Reclaimed wood is a processed wood which is salvaged from its original application and utilized for another. It is typically reclaimed from buildings, mostly barns, water tower, and furniture. With the growing awareness for protecting our planet, and with the concern with the declining quality in new lumber, the practice of reclaimed wood has gained popularity in recent years for its sustainable value.

Brooklyn-based designer/maker Richard Haining has made reclaimed wood his fundamental material. A graduate from RISD, he crafts furniture and vessels of timeless forms in tiny bits of scrap mahogany, maple, oak, and walnut in the stack lamination technique. What would be a waste, receives a second chance, a new life in Haining’s hands.

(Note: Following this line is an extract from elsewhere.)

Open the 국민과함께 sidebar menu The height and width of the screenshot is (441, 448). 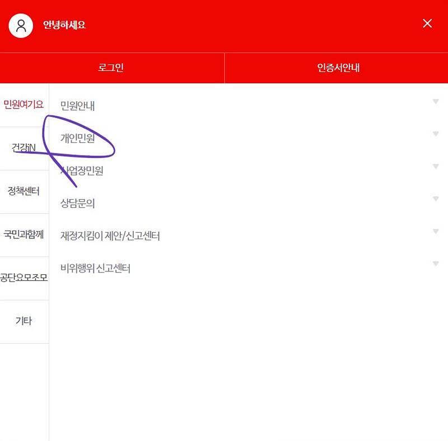24,235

His magical objects are unique, one-off, and 100% hand crafted, demonstrating his passion for the wood and his sacred relationship with the material. Each grows organically, as he is building the forms, while the result is determined by the type and state of the wood, by the process, and by the ritual.

‘The perfection,’ Richard announced, when hosting me in his studio this morning, ‘can be only found in the imperfection.’ The defects, to him, are parts of the history of the wood, its narative, and therefore contain the DNA of its beauty. The unwanted wood becomes mostly desirable under his hands, and I was particularly mesmerized by the way in which material that does not cost anything is made into magical objects of beauty and soul.